#### [Problem set]
1. Rewrite the stretch of the brain-death discussion from "I hope this" through "of life support.", replacing "family members" with "relatives".
2. In the brain-death discussion, list the signs that make the daughter seem alive to her parents.
3. According to the brain-death discussion, how long does keeping a deceased patient on life-support machinery usually last?

#### [Passage for review]
○ ○ ○

My understanding is that hospitals often keep a deceased patient on life-support machinery for a while to give the family time to come to grips with what’s happened. This usually won’t last more than a day or two.

I hope this incident is a one-time thing - that there isn’t a movement to keep brain-dead patients on life-support machines. That could force hospitals to change their practices to be less compassionate - to yank dead patients off the machines as quickly as possible regardless of the emotional state of the family members.

We don’t know what happened in the conversations between the family and the hospital staff and administrators, so I don’t see any basis for saying that the hospital went “all Sheldon” on them. We do know that Children’s Hospital has a lot of experience dealing with these types of cases, and this is the only time a family has gone to court (and to the press) to prevent them from taking a dead body off of life support.

I suspect one reason the hospital didn’t immediately agree to transferring the body is that they don’t want to set a precedent. They don’t want to risk this happening every time someone dies in their facility.

They may also have been worried that when the family eventually (and inevitably) does take the girl off the machines, they will blame the hospital for the result. That is, the family could claim that the girl would have survived if the hospital hadn’t botched the transfer. The family’s lawyer has already hinted at this in a statement he made to the press yesterday (he said something to the effect that Jahi’s recovery will be more difficult due to the way she has been treated at Children’s Hospital). I think this is one reason the hospital was so reluctant to do the transfer at all - there are no standard practices for doing such a thing, which leaves them open for a legal claim (and more bad publicity).

They definitely do - and before an official determination of brain death can be made, the tests need to be repeated at least once. Here’s the American Academy of Neurology’s procedure for determining brain death.

What makes you think the hospital did? I suspect it’s the other way around - the parents freaked when the hospital staff continued to try to get them to accept the reality of their daughter’s death. To them it does not compute, just as it didn’t seem to compute to Raechellogram, and for the same reasons: she has a pulse. Her skin is warm. She’s breathing (with the help of a machine). How can she be dead?

This. For most families denial is a short-term coping mechanism. Keeping the dead body on life support for a day or two almost always buys enough time for the family members to move past the denial stage into acceptance of the tragedy, and so they suffer less trauma when the life support is finally discontinued. Fortunately it’s unusual for a family to be stuck in a prolonged denial stage, as this family is.

I don’t watch Fox News, but it happened to be on this morning in the automobile service department I was at this morning. I guess the show was called “Fox and Friends” or something like that. Anyway, they seemed to be treating the fact that the family was moving her body from the hospital as a “big win”. Was I incorrect in thinking they saw this as a “big win” ? And if correct, is the “big win” holding out for some divine intervention?
Since I’m not following the story on Fox, are they mentioning who is footing the bill for moving the body to another facility ?

It’s pretty clear that they’re going to end up with both of those things anyway, based on statements like this from their attorney (which may be among those you heard):

“They left her without nutrition, she has severe infections; she’s struggling,” Dolan told the Daily News on Monday. “These are things that are easily preventable, but when they wrote her off as dead, they stopped caring for her. We don’t know what the outcome is going to be.”

You misunderstand me. My argument is not about whether she is in fact brain dead - I believe I read that her brain has not gotten any blood for a week now. My argument is that the explanation that the hospital could not do a tracheotomy because it would be wasting resources is rather weak.

○ ○ ○

#### [Information supplied]
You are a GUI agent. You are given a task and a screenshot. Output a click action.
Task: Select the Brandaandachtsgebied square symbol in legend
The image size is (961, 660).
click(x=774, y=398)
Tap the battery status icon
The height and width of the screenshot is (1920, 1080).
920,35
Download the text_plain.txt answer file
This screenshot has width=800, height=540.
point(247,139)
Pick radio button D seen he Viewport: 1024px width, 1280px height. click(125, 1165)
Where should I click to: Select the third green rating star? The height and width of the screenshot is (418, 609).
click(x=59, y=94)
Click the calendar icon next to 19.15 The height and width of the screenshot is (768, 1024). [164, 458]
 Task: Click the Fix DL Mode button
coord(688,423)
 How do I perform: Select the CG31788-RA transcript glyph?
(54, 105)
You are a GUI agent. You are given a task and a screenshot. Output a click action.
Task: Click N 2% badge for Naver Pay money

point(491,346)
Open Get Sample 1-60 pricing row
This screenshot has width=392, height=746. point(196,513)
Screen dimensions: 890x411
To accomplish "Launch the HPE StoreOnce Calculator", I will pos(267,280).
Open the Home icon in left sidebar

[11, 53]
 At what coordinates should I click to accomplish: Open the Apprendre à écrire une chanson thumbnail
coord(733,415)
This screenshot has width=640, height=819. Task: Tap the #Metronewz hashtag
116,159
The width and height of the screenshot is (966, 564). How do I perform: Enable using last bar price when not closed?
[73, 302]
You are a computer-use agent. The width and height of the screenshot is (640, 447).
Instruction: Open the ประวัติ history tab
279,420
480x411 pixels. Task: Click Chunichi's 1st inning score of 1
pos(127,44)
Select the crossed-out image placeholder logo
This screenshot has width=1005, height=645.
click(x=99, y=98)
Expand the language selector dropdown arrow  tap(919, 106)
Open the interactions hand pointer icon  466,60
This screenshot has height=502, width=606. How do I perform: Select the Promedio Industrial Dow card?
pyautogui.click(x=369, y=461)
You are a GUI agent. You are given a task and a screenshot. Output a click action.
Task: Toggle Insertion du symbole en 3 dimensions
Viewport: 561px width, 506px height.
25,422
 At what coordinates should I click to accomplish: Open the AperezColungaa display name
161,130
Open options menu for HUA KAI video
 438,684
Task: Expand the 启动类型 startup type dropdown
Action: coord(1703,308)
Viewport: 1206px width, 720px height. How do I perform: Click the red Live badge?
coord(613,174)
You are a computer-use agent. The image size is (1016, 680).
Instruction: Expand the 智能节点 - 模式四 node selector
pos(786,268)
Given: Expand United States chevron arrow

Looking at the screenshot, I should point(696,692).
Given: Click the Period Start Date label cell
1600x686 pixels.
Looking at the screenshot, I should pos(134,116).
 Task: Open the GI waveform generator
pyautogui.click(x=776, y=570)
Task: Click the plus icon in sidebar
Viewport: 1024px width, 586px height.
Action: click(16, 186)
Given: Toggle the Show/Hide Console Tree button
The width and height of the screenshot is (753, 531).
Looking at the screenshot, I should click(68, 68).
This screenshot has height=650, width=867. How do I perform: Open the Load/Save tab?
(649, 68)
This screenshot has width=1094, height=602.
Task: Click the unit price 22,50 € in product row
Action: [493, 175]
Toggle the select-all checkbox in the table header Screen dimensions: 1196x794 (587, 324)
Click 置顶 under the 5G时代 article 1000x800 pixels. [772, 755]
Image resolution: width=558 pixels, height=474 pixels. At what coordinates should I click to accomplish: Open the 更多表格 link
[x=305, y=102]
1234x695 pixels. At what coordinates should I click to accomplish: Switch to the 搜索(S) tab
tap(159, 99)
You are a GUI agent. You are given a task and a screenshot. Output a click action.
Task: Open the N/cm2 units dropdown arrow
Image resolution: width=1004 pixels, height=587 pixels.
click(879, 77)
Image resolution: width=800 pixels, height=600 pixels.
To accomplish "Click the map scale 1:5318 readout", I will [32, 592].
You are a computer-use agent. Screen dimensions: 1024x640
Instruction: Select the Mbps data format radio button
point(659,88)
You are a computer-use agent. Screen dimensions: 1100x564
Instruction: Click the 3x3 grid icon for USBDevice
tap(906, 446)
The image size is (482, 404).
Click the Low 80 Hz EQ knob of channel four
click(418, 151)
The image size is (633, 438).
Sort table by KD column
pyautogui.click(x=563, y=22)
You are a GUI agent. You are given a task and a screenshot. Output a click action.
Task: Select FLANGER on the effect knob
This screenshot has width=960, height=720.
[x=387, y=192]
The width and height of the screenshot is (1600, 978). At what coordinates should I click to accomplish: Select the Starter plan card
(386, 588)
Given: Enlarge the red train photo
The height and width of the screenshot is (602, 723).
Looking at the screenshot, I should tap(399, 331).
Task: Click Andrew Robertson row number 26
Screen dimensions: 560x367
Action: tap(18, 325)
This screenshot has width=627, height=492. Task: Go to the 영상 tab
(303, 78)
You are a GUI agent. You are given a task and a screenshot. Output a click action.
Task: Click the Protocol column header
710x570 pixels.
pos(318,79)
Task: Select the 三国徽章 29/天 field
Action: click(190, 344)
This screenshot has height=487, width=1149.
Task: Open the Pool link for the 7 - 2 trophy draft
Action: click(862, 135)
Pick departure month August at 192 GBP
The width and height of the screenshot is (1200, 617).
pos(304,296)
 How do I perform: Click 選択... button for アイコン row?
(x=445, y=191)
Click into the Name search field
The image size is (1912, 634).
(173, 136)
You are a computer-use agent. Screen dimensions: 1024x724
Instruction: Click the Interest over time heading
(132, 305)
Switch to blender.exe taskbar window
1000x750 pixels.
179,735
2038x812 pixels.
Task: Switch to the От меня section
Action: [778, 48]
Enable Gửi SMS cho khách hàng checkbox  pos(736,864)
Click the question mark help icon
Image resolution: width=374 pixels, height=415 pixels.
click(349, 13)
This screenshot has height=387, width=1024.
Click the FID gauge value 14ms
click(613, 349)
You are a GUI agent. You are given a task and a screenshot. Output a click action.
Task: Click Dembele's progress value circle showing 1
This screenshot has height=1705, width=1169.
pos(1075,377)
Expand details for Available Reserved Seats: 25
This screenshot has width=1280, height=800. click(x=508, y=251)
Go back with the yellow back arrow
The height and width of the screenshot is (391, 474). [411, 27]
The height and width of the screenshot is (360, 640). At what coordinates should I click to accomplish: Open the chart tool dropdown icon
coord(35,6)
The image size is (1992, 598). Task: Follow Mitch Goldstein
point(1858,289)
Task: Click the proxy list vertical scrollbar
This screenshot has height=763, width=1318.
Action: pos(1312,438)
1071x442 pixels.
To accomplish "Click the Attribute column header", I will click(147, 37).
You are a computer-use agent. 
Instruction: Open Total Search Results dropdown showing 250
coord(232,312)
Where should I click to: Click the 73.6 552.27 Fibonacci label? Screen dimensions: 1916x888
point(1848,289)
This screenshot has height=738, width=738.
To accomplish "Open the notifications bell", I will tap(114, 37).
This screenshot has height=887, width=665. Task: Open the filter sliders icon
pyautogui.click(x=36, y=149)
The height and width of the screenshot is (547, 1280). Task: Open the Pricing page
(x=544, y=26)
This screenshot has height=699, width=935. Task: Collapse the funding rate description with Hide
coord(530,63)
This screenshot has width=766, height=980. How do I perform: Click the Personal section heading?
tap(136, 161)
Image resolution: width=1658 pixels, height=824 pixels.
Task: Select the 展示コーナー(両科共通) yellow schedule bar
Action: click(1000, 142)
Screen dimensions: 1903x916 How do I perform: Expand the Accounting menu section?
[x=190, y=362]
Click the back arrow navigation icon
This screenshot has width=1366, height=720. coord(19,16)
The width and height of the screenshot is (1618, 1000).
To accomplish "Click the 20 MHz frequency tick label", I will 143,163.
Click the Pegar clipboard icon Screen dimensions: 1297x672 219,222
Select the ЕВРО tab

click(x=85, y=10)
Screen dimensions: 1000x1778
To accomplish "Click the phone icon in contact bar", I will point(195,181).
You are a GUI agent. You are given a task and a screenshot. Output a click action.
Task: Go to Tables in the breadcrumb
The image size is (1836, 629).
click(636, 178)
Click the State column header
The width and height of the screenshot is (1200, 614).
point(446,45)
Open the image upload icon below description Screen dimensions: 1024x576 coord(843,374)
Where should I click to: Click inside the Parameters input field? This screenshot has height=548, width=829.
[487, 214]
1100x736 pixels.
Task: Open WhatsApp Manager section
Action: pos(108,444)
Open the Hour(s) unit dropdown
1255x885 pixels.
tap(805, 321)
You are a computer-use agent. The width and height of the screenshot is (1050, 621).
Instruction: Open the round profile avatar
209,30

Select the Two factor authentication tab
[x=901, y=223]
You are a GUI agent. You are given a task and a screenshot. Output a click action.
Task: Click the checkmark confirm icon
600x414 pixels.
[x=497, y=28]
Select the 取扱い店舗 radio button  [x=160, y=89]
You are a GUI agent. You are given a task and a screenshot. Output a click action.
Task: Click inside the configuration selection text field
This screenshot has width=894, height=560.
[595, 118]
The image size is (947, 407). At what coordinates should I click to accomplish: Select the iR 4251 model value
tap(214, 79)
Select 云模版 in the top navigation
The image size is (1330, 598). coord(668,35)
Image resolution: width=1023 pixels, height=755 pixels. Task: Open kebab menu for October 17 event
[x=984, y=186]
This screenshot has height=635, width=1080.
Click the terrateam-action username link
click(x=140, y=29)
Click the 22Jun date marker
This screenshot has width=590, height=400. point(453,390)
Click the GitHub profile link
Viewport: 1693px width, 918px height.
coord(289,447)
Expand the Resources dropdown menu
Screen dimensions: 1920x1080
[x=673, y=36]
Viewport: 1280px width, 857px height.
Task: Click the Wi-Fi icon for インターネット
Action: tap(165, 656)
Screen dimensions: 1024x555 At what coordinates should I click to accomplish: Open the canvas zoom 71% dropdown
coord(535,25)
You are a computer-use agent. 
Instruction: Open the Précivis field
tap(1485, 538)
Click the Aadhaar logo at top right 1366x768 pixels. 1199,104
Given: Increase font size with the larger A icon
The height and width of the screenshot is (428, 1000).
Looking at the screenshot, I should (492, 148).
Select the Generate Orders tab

○ ○ ○

#### [Answers to the exercises]
1.
I hope this incident is a one-time thing - that there isn’t a movement to keep brain-dead patients on life-support machines. That could force hospitals to change their practices to be less compassionate - to yank dead patients off the machines as quickly as possible regardless of the emotional state of the relatives.

We don’t know what happened in the conversations between the family and the hospital staff and administrators, so I don’t see any basis for saying that the hospital went “all Sheldon” on them. We do know that Children’s Hospital has a lot of experience dealing with these types of cases, and this is the only time a family has gone to court (and to the press) to prevent them from taking a dead body off of life support.

2.
- She has a pulse.
- Her skin is warm.
- She's breathing, with the help of a machine.

3. It usually lasts no more than a day or two.